Your answer should repeat the listing in full, with no line missing or altered.

################

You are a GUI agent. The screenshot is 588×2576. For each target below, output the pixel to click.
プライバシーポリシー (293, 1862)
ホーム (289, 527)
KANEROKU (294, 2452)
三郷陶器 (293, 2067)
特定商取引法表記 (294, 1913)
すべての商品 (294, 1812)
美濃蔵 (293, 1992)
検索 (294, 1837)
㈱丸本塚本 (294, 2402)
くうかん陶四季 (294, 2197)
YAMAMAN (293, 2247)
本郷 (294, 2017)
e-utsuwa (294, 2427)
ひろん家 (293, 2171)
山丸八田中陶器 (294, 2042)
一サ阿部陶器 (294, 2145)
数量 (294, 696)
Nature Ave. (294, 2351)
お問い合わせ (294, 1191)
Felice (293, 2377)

################

▶ Result of this exercise
You are a GUI agent. The screenshot is 588×2576. For each target below, output the pixel to click.
プライバシーポリシー (293, 1862)
ホーム (289, 527)
KANEROKU (294, 2452)
三郷陶器 (293, 2067)
特定商取引法表記 (294, 1913)
すべての商品 (294, 1812)
美濃蔵 (293, 1992)
検索 (294, 1837)
㈱丸本塚本 (294, 2402)
くうかん陶四季 (294, 2197)
YAMAMAN (293, 2247)
本郷 (294, 2017)
e-utsuwa (294, 2427)
ひろん家 (293, 2171)
山丸八田中陶器 (294, 2042)
一サ阿部陶器 (294, 2145)
数量 (294, 696)
Nature Ave. (294, 2351)
お問い合わせ (294, 1191)
Felice (293, 2377)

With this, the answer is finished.